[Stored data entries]
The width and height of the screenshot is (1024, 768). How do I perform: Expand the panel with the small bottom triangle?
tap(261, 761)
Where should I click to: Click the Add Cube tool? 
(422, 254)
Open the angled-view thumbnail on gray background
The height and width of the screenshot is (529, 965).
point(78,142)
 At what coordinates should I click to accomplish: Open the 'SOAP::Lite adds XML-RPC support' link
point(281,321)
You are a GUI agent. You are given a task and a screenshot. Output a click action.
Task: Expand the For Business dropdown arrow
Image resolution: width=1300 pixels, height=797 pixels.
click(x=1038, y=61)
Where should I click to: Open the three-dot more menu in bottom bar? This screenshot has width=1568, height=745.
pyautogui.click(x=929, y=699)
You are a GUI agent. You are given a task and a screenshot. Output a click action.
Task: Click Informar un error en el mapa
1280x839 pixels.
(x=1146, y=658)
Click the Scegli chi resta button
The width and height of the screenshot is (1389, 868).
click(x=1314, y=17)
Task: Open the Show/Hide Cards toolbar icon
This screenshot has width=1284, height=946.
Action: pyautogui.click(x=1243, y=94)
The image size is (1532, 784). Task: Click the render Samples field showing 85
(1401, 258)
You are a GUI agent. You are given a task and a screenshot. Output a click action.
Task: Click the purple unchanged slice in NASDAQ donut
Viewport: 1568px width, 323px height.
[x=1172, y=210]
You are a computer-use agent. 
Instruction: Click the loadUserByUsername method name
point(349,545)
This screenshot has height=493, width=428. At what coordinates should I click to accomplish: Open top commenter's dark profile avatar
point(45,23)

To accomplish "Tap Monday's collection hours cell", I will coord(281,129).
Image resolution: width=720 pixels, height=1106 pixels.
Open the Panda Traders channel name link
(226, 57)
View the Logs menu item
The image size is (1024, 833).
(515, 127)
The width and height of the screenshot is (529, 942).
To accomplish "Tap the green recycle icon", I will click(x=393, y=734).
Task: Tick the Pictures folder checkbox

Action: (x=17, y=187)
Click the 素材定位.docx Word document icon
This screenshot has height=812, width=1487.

WORK INSTRUCTION -> Exactly and without omission, set down every entry.

RESULT OF THE EXERCISE ->
The width and height of the screenshot is (1024, 768). How do I perform: Expand the panel with the small bottom triangle?
tap(261, 761)
Where should I click to: Click the Add Cube tool? 
(422, 254)
Open the angled-view thumbnail on gray background
The height and width of the screenshot is (529, 965).
point(78,142)
 At what coordinates should I click to accomplish: Open the 'SOAP::Lite adds XML-RPC support' link
point(281,321)
You are a GUI agent. You are given a task and a screenshot. Output a click action.
Task: Expand the For Business dropdown arrow
Image resolution: width=1300 pixels, height=797 pixels.
click(x=1038, y=61)
Where should I click to: Open the three-dot more menu in bottom bar? This screenshot has width=1568, height=745.
pyautogui.click(x=929, y=699)
You are a GUI agent. You are given a task and a screenshot. Output a click action.
Task: Click Informar un error en el mapa
1280x839 pixels.
(x=1146, y=658)
Click the Scegli chi resta button
The width and height of the screenshot is (1389, 868).
click(x=1314, y=17)
Task: Open the Show/Hide Cards toolbar icon
This screenshot has width=1284, height=946.
Action: pyautogui.click(x=1243, y=94)
The image size is (1532, 784). Task: Click the render Samples field showing 85
(1401, 258)
You are a GUI agent. You are given a task and a screenshot. Output a click action.
Task: Click the purple unchanged slice in NASDAQ donut
Viewport: 1568px width, 323px height.
[x=1172, y=210]
You are a computer-use agent. 
Instruction: Click the loadUserByUsername method name
point(349,545)
This screenshot has height=493, width=428. At what coordinates should I click to accomplish: Open top commenter's dark profile avatar
point(45,23)

To accomplish "Tap Monday's collection hours cell", I will coord(281,129).
Image resolution: width=720 pixels, height=1106 pixels.
Open the Panda Traders channel name link
(226, 57)
View the Logs menu item
The image size is (1024, 833).
(515, 127)
The width and height of the screenshot is (529, 942).
To accomplish "Tap the green recycle icon", I will click(x=393, y=734).
Task: Tick the Pictures folder checkbox

Action: (x=17, y=187)
Click the 素材定位.docx Word document icon
This screenshot has height=812, width=1487.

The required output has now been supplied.